Pour qu’une maladie soit reconnue comme d’origine professionnelle, certaines conditions doivent être remplies, notamment celles fixées par les tableaux annexés au Code de la Sécurité sociale. Ces conditions comprennent, selon les cas, une durée minimale d’exposition au risque.
Mais à quelle date faut-il apprécier cette durée : celle de la première constatation médicale ou celle de la déclaration de maladie professionnelle ?

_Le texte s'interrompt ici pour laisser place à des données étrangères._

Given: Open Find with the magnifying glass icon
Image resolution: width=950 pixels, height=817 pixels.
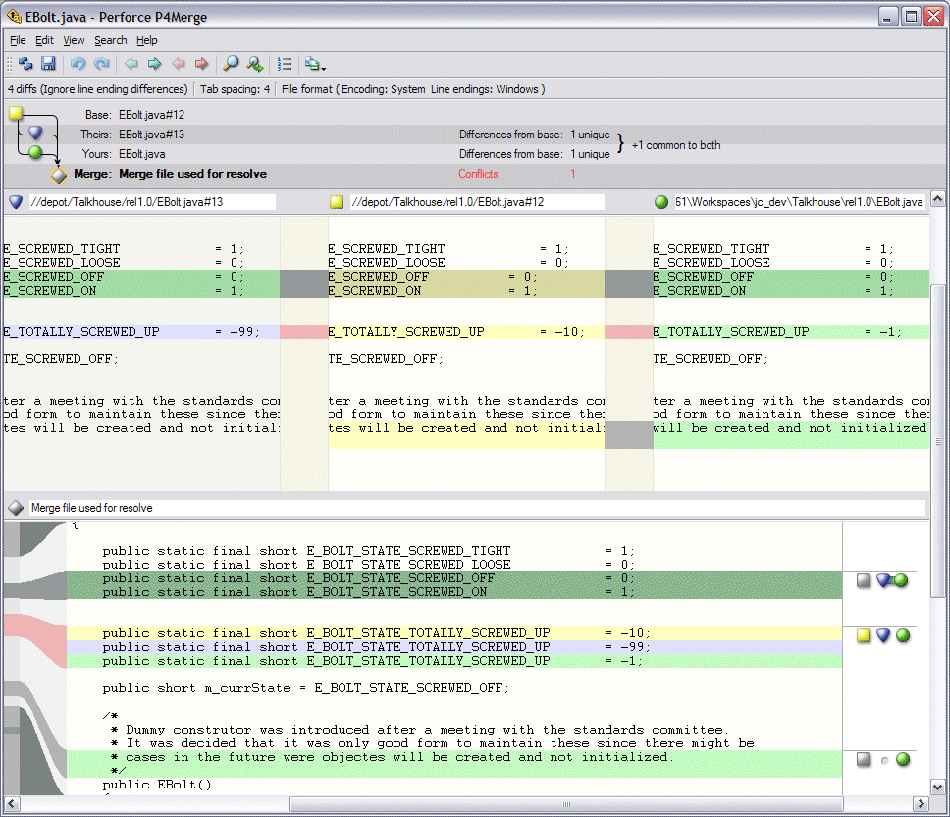Looking at the screenshot, I should tap(230, 64).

Dans un arrêt du 26 juin 2025, la Cour de cassation apporte une réponse claire : seule la date de la déclaration de maladie professionnelle, accompagnée du certificat médical initial, est pertinente pour évaluer la durée d’exposition au risque, et non la date de première constatation médicale. Cette dernière ne correspond ni au moment où la victime est informée de l’origine professionnelle de sa pathologie, ni à celui de la déclaration formelle auprès de la caisse.
En l’espèce, bien que la première constatation médicale ait eu lieu en 2015, la salariée avait poursuivi une activité exposante jusqu’en 2018. Dès lors, la condition d’exposition d’un an prévue par le tableau n°57 était satisfaite, rendant la reconnaissance de la maladie opposable à l’employeur.